**WORK TO COMPLETE**
Format the data from the line containing "Task: Enable the Gmail API" through the line containing "This screenshot has height=784, width=1541." as a numbered list, leaving out blank lines.

**RECORDS SHOWN**
....

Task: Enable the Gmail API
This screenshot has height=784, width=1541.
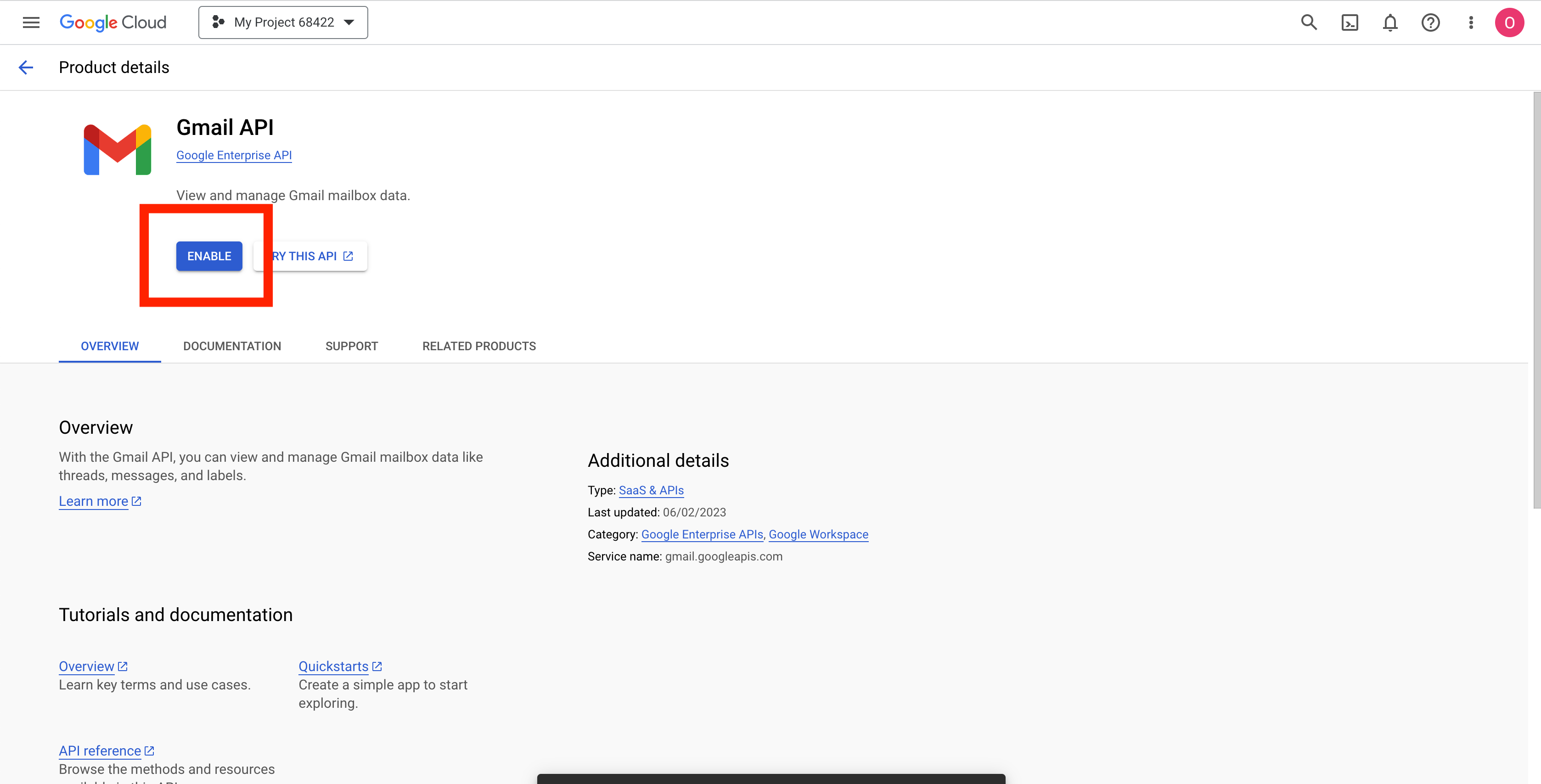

....

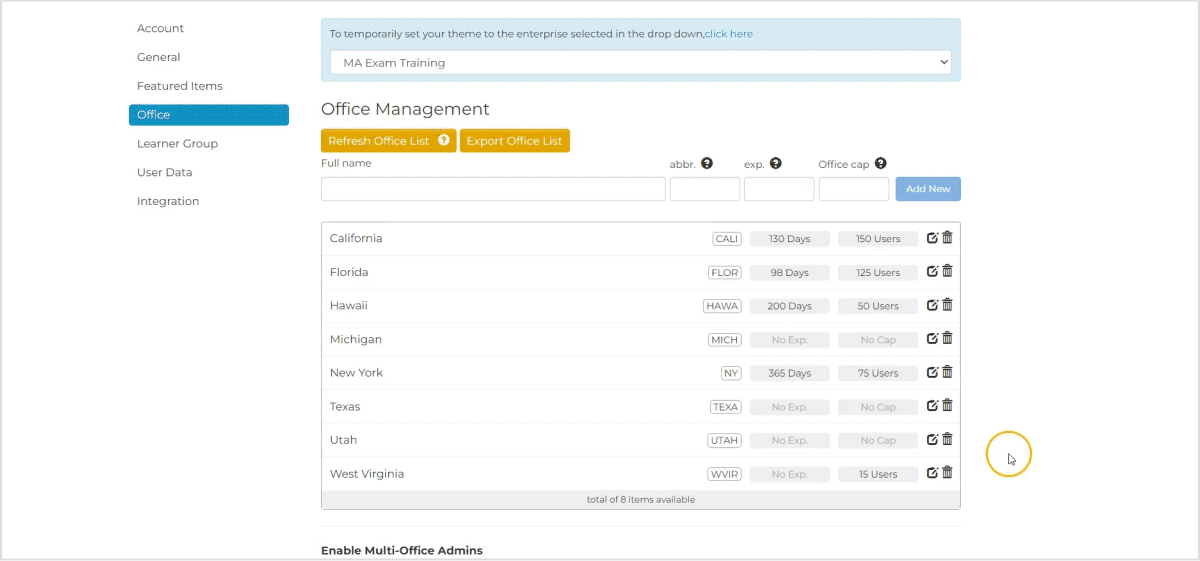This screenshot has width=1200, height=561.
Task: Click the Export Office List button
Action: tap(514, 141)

....

**RESPONSE BELOW**
1. Task: Enable the Gmail API
2. This screenshot has height=784, width=1541.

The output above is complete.